Как некогда во времена дядюшки Фурнье, Мане и Пруст посещают музеи. Однако – какая обида! – «испанский музей» в Лувре больше не существует. После отречения оборотистый Луи-Филипп с присущей ему деляческой дальновидностью потребовал, чтобы ему музей этот возвратили, и в результате коллекция картин целиком оказалась собственностью королевской семьи[44]. Друзьям оставалась еще галерея маршала Сульта[45]. Хотя испанские художники представлены теперь в Париже куда хуже, они по-прежнему завораживают Мане. Помыслы его устремлены к Пиренейскому полуострову. Среди всех экспонируемых в Салоне 1851 года картин его особенно восхищает полотно Альфреда Деоденка «Бой быков» – своеобразная «испанская страница»[46].
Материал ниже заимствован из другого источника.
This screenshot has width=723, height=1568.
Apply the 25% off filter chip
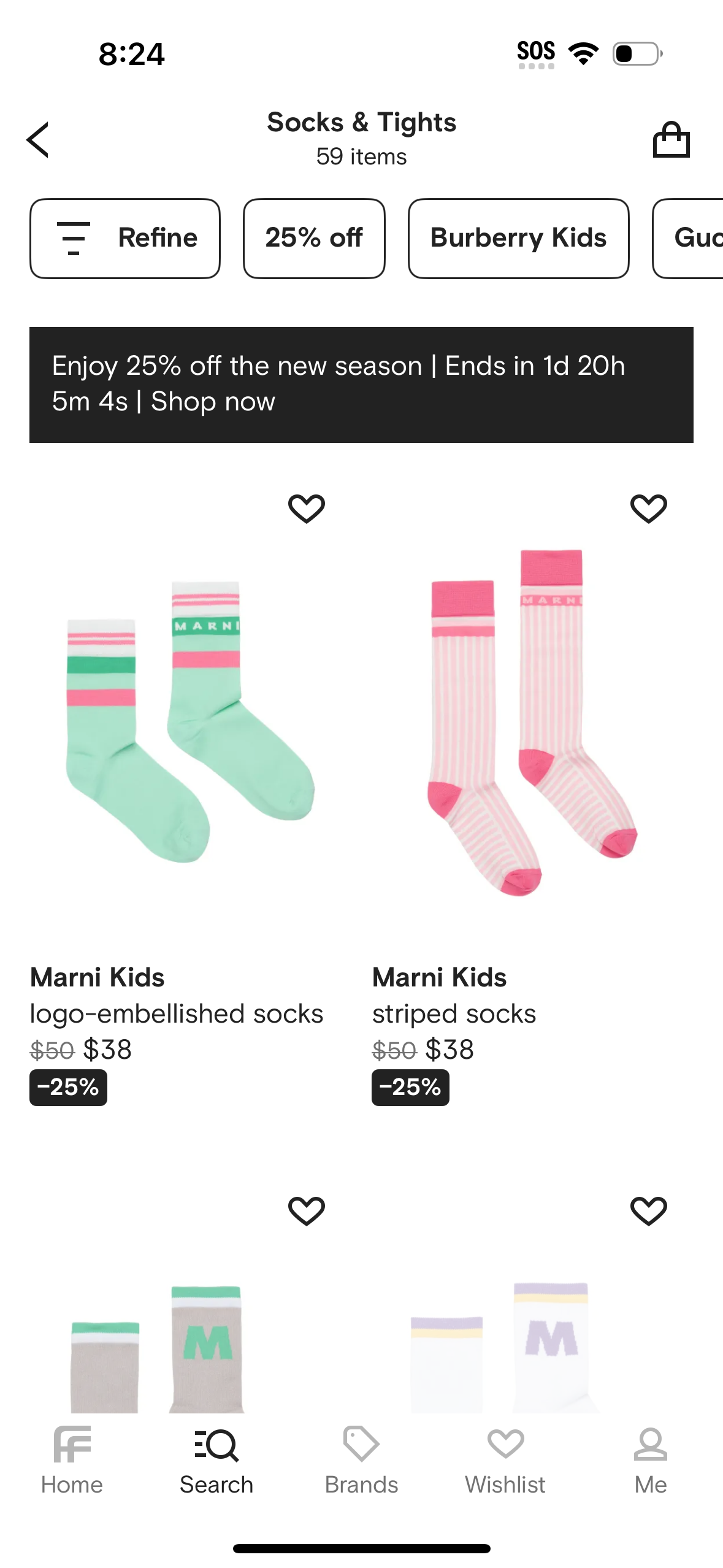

Кутюр же постарался внушить Мане любовь к тем мастерам, каких страстно любил сам, то есть к итальянцам. Мане в восторге от итальянских примитивов, от произведений Тинторетто и Тициана, «светонасыщенные тени» которых, вероятно, напоминали ему эффекты бразильской природы.

Тициан. Венера Урбинская.

Каждое полотно рождает в его душе массу вопросов. Он пытается соотнести – и пока неумело – свои впечатления от музейных памятников с тем, чему его учит Кутюр, а также и с тем, что видит собственными глазами. Бессмысленность никчемных споров в мастерской, жалкие дискуссии между учениками Кутюра и Пико раздражают его до предела. «Природе наплевать на все это, – бросает он, не в силах больше сдерживаться. – Подумаешь! Пико уже член Института, а Кутюр нет. Но смог бы им быть. Это зависит от какой-то полудюжины тех, кому надо чаще или реже наносить визиты. Ну а нам-то что до этого?» С каждым днем Мане чувствует себя все более независимым от влияния мастерской Кутюра. Он подвергает сомнению метод художественного образования, практикуемый повсюду и везде. «Сам не знаю, зачем я здесь, – говорит он в раздражении. – Все, что мы тут видим, просто смехотворно. Свет фальшив, тени фальшивы. Когда я прихожу в ателье, мне кажется, будто я в могиле. Я прекрасно понимаю, что посреди улицы натурщика не разденешь догола. Но ведь существуют луга, поля, и хоть летом-то можно было бы писать за городом обнаженную натуру; обнаженная натура – это, пожалуй, альфа и омега живописного искусства».

42

Ernest W. Longfellow. Reminiscences of Thomas Couture в «The Atlantic Monthly», август 1883 года (цит. по Джону Ревалду).

43

Antonin Proust, указ. соч.

44

«Испанский музей» был распродан в 1853 году в Лондоне.

45

В 1852 году, то есть довольно скоро, она тоже исчезнет.

46

Сейчас находится в музее города По.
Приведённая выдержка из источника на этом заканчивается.